El Cine y el Padre Amorth

Russell Crowe y Daniel Zovatto en una escena de ‘The Pope’s Exorcist’
Russell Crowe y Daniel Zovatto en una escena de The Pope’s Exorcist

No veo trailers de películas.

La razón: dichas herramientas de promoción suelen maquilarlos compañías externas a la producción. Y les importa muy poco qué imágenes utilizan y de qué forma. Solo que el público vaya a las salas.

Así que pasa que el público al ver un tráiler se hace, literal, una película en su cabeza que los hace ir al cine, sí, pero solo para darse cuenta que han sido engañados.

La película que les vendieron poco tiene que ver con la que están viendo.

Así que, aunque cada día resulta más difícil llegar a una sala sin antes ver algunos segundos de algún tráiler, sigo lográndolo.

Y la constante es que la experiencia sigue siendo placentera y harto recomendable.

Valga esta introducción para remarcar que me llevé una grata sorpresa hace días con The Pope’s Exorcist (2023, Reino Unido, España y Estados Unidos), dirigida por Julius Avery, escrita por Michael Petroni y Evan Spiliotopoulos, y protagonizada por Russell Crowe.

Película que, confieso, no pensaba ver.

Sobre posesiones, mi interés estaba en la que se estrena esta semana: Evil Dead: Rising. Pero accedí a ir con alguien que sí había visto el tráiler y sucedió lo siguiente: Quién vio el trailer salió algo decepcionado de la película, pero yo que no había revisado ni el póster, casi salí aplaudiendo.

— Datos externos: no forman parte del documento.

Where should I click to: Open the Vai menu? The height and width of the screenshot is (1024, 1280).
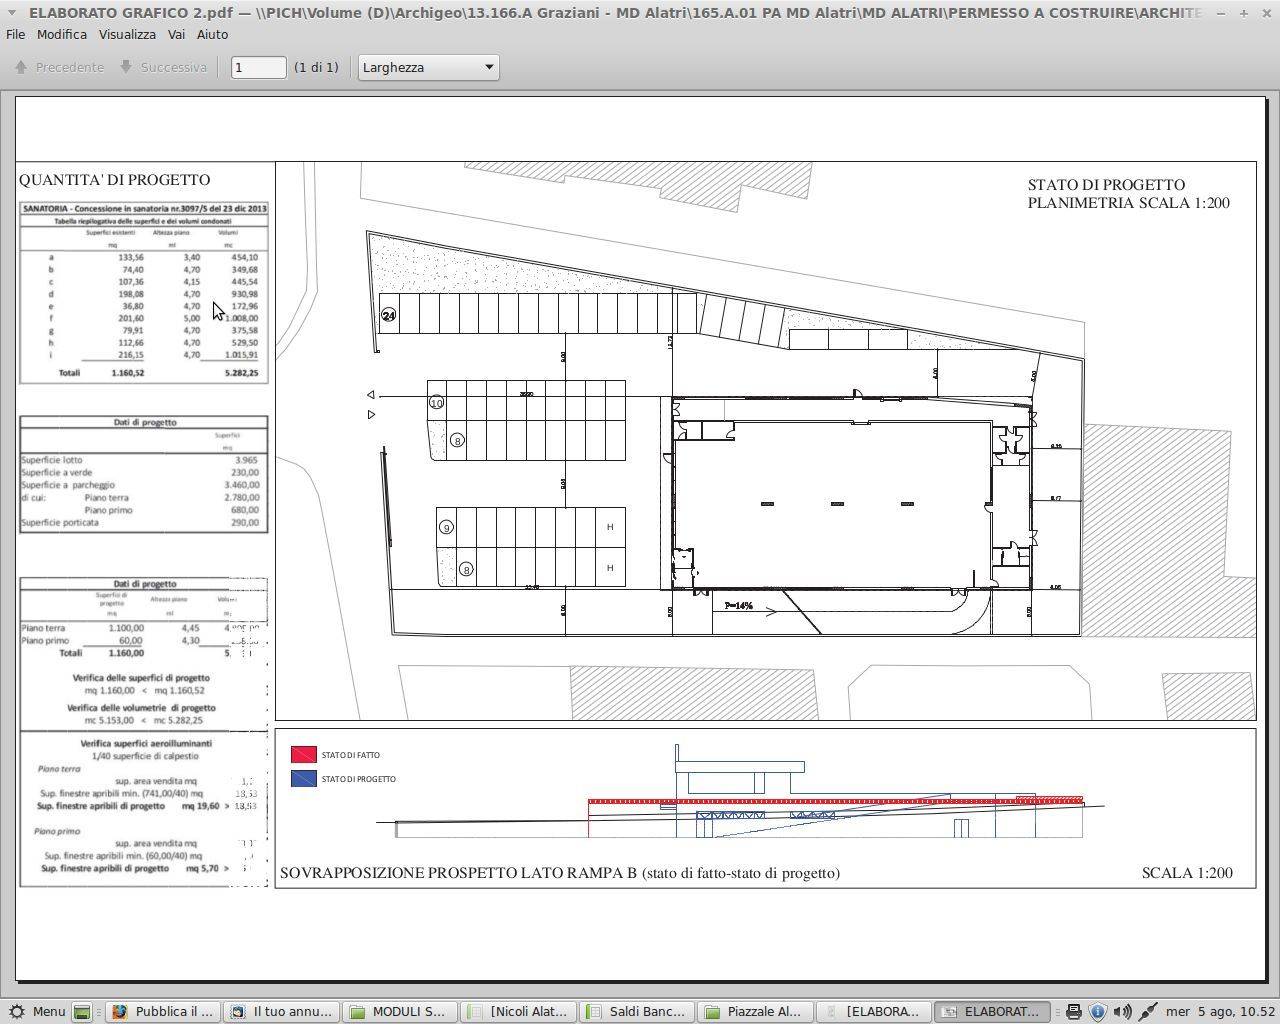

Tomando como base, según rezan los créditos, los escritos y la vida del padre Gabriel Amorth, jefe del departamento de exorcismos del Vaticano al que William Friedkin (o sea, el director de The Exorcist) le dedicó un documental hace años, The Pope’s Exorcist es una comedia de horror que apela a la fórmula de la buddy movie, con todo y sus momentos de acción, para entregarnos una cinta que se siente como si estuviéramos leyendo un cómic de horror.

Algo cercano a Hellboy.

Y que, curiosamente, a pesar de decantarse por las fórmulas conocidas en anteriores películas sobre exorcistas, no trata de alguien que pierde la fe y la encuentra mediante su batalla con un demonio.

De hecho el propio Amorth de Crowe lo deja claro en los primeros minutos de la película: su fe no está a prueba.

Aquí el tema, salpimentado con las necesarias escenas escabrosas y una trama que brinca del whodunit al whydunit a placer, tiene como único fin el ¿sugerirnos? ¿recordarnos? que el mal existe y que debemos seguir cuidándonos de él a pesar de que ahora nos amparamos en la lógica y la ciencia y la tecnología.

Aunque, bueno, también nos sugiere y recuerda que ahí anduvo un exorcista adicto al café expreso que lleva entre sus ropas una botellita de whisky según eso para aliviar su garganta, que va a todos lados en una motocicleta Vespa, que ha escrito artículos y libros (los libros son buenos), y que si el lugar que tiene que explorar está oscuro, húmedo y con olor a azufre, seguramente antes de entrar encontrará un comentario perfecto para aliviar la tensión.

¿Lo mejor? En su final, The Pope’s Exorcist anuncia que aún le quedan 199 historias por contar.

Esperemos que al menos tengamos una más.